The school tax referendum sailed through despite surfacing only months ago and its supporters having to campaign on a shoestring budget. The support reflects the public's acknowledgement of the crisis in the physical condition of campuses across the county -- and the pride and ownership voters have in their public school system. The half-cent tax, for 10 years, will generate $131 million annually and pay for a range of capital improvements, including new air conditioners and roofs, new safety and security systems, and upgrades in technology.
Many voters were understandably torn, blaming the Florida Legislature for not adequately funding education which the Florida Constitution declares "a paramount duty of the state." But voters were also pragmatic; they realized lawmakers won't provide any help soon, and they would not accept their children suffering the consequences in stifling classrooms with no air conditioning and in unhealthy conditions. School Superintendent Jeff Eakins deserves credit for his whirlwind tour over a two-month period to get the tax on the public's radar. Officials also were wise to itemize 1,785 specific projects the tax would fund and to publicize a school-by-school list on the district's web site.

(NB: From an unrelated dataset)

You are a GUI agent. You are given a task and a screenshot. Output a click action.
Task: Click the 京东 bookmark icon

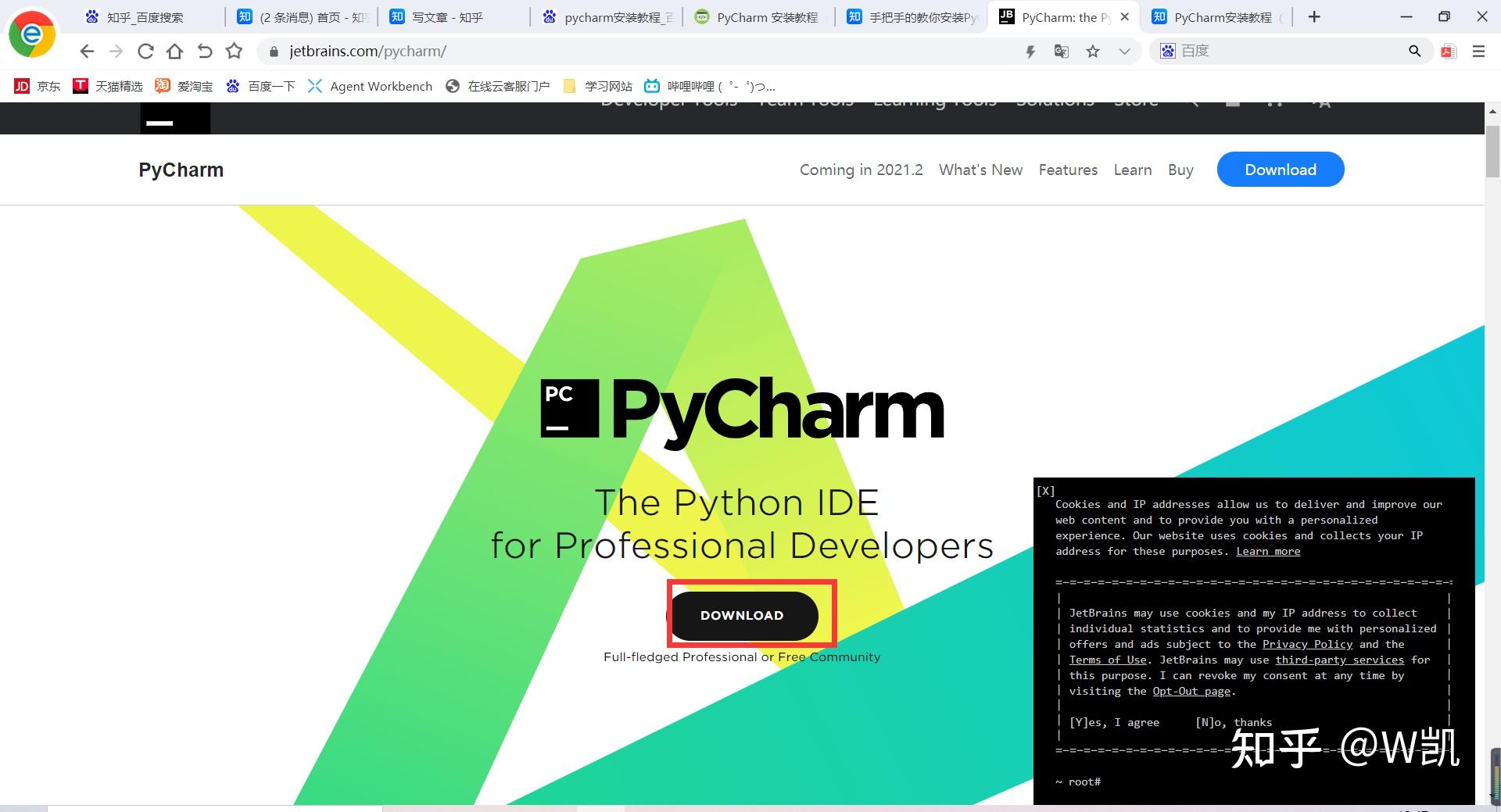point(23,86)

The transportation referendum was the county's fourth major attempt in 20 years to address its chronic traffic congestion. This plan succeeded because it was robust, well-rounded and forward-looking enough to attract urban and suburban voters. The one-cent sales tax will generate $9 billion or more over its 30-year life, making a healthy dent in the county's $13 billion transportation backlog. And there is something for everybody, from wider intersections and safer streets to new bus connections throughout the county. The new tax revenue will speed up road and bridge improvements, and it will serve as seed money to attract new state and federal funding for mass transit. This victory reflects what's possible when the business community and civic activists fill the leadership void.
Going forward, the school district should be as transparent in spending the money as it was in identifying the needs. It should also examine whether it has the staffing and expertise to ably manage the flood of contract work about to get under way.
Meanwhile, transportation advocates also should ensure that local officials spend the money as intended, and that the transportation improvements work hand-in-hand with smarter land development policies. The county got into this hole by allowing unchecked sprawl, and there's no sense perpetuating that mistake with a new funding source.
This was a tough environment for two significant local tax increases. Hillsborough voters should be proud of stepping up and taking responsibility for investing in two core public services that define a community's priorities and its quality of life.